## Problem details
Reproduce exactly the span of lines beginning at the one with "Click the 立即开户 button" and ending at the last line of the data below, omitting pictures.

^^^^^^^^

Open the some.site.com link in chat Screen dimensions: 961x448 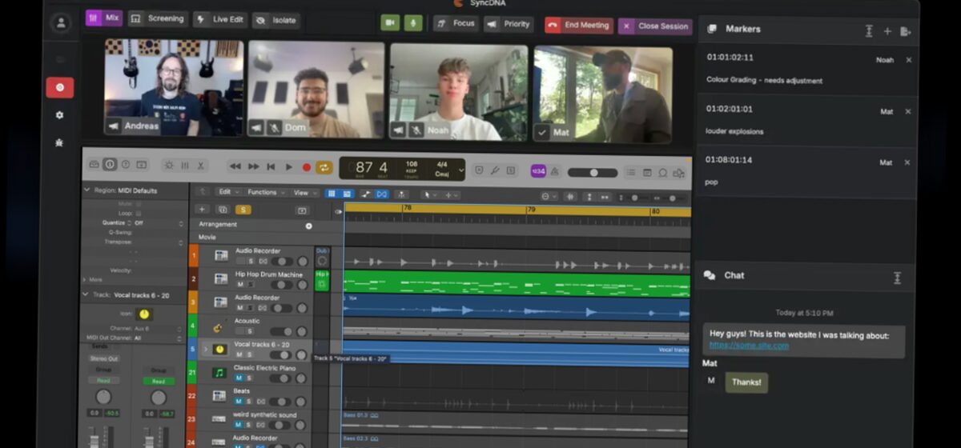[749, 346]
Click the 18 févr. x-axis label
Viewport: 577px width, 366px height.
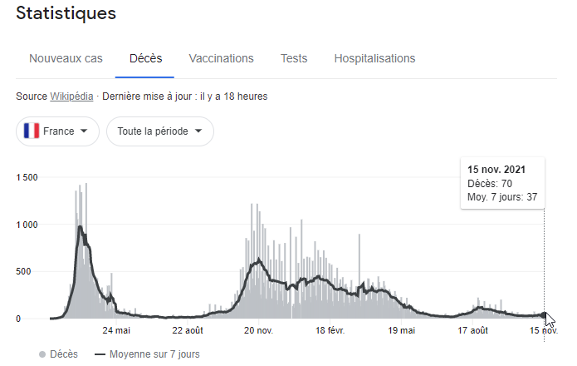(330, 330)
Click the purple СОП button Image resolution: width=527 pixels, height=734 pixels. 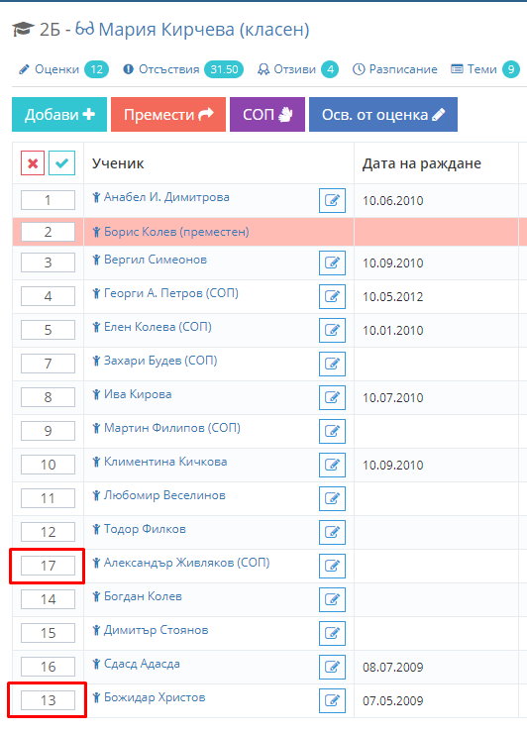pyautogui.click(x=267, y=114)
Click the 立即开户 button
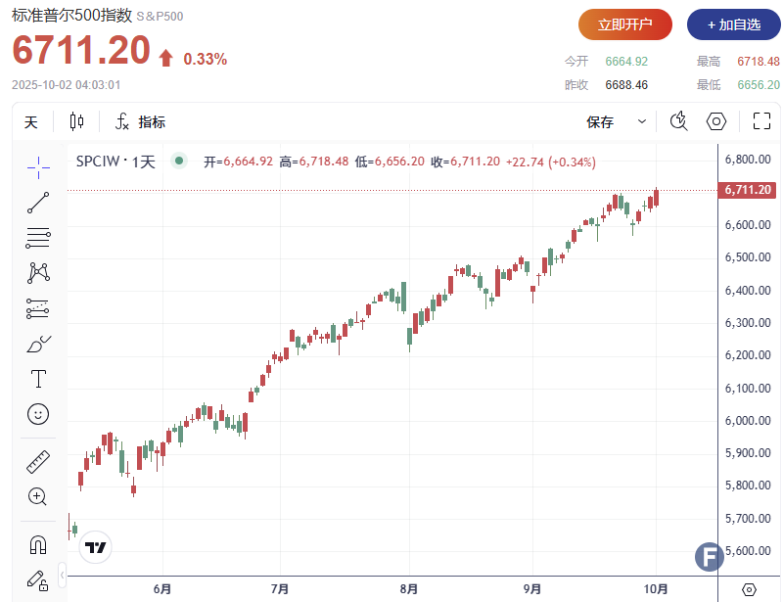Viewport: 783px width, 602px height. point(625,24)
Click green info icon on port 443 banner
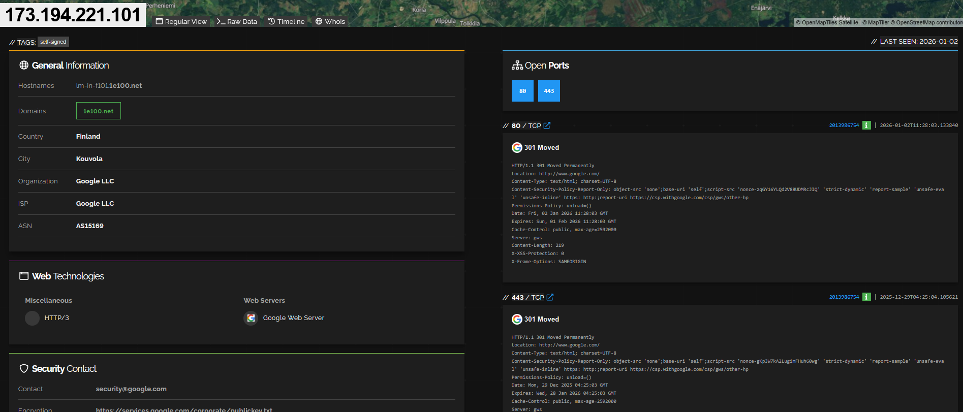 (x=866, y=297)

^^^^^^^^

## Response
Click the 立即开户 button
Viewport: 783px width, 602px height. point(625,24)
Click green info icon on port 443 banner
 (x=866, y=297)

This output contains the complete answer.